Real-time raw signal genomic analysis using fully integrated memristor hardware

Abstract

Advances in third-generation sequencing have enabled portable and real-time genomic sequencing, but real-time data processing remains a bottleneck, hampering on-site genomic analysis due to prohibitive time and energy costs. These technologies generate a massive amount of noisy analog signals that traditionally require basecalling and digital mapping, both demanding frequent and costly data movement on von Neumann hardware. To overcome these challenges, we present a memristor-based hardware-software co-design that processes raw sequencer signals directly in analog memory, effectively combining the separated basecalling and read mapping steps. Here we demonstrate, for the first time, end-to-end memristor-based genomic analysis in a fully integrated memristor chip. By exploiting intrinsic device noise for locality-sensitive hashing and implementing parallel approximate searches in content-addressable memory, we experimentally showcase on-site applications including infectious disease detection and metagenomic classification.
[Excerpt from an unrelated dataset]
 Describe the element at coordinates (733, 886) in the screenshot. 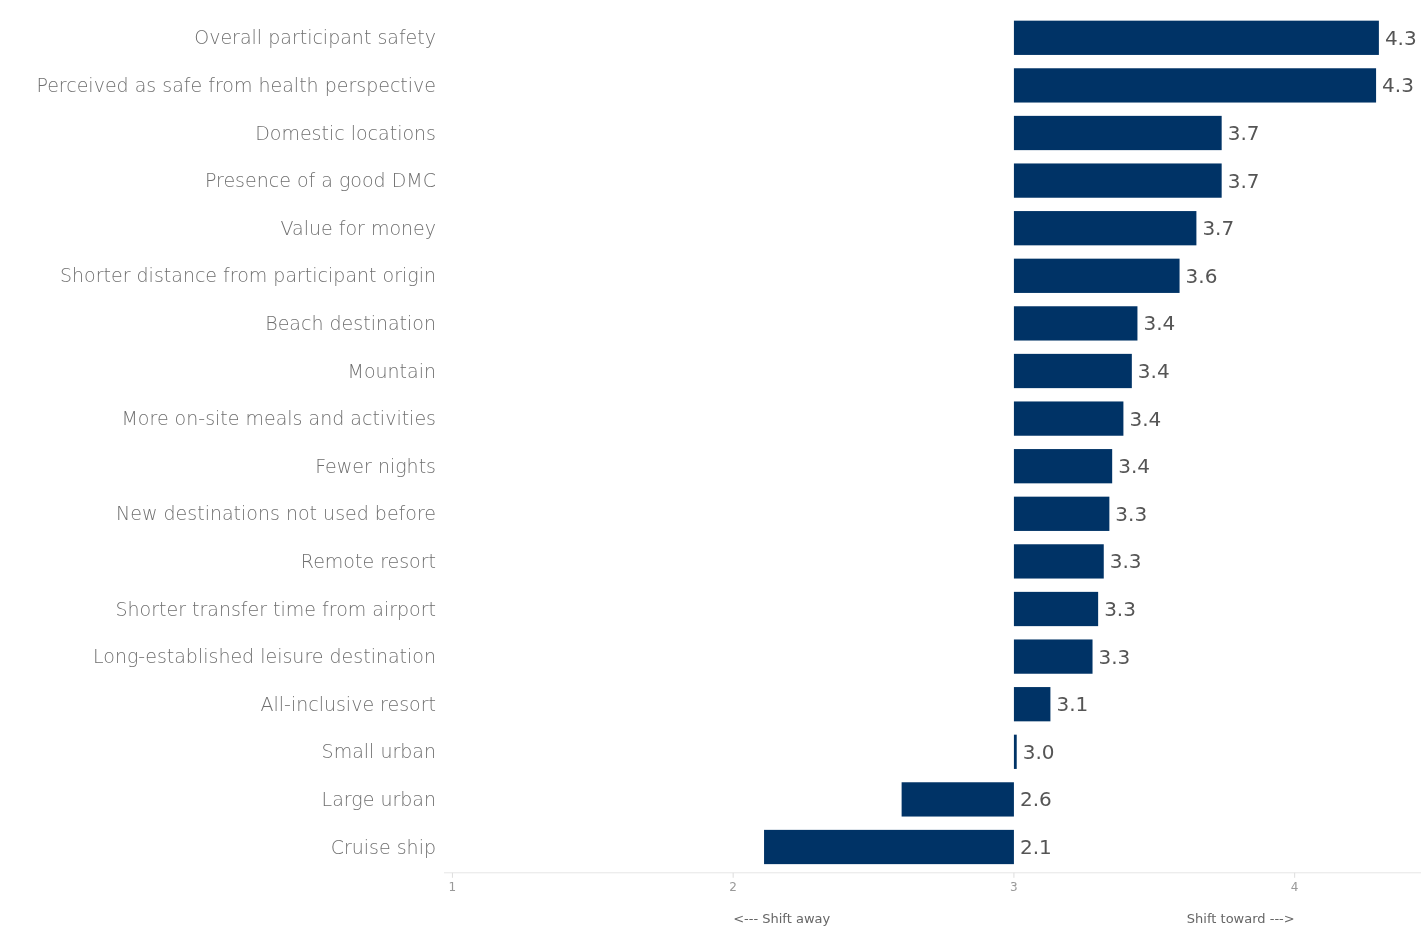

I see `x-tick-label: 2` at that location.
Our experimentally-validated analysis confirms the effectiveness of this approach on real-world tasks, achieving a state-of-the-art 97.15% F1 score in virus raw signal mapping, with 51x speed up and 477x energy saving compared to implementation on a state-of-the-art ASIC. These results demonstrate that memristor-based in-memory computing provides a viable solution for integration with portable sequencers, enabling truly real-time on-site genomic analysis for applications ranging from pathogen surveillance to microbial community profiling.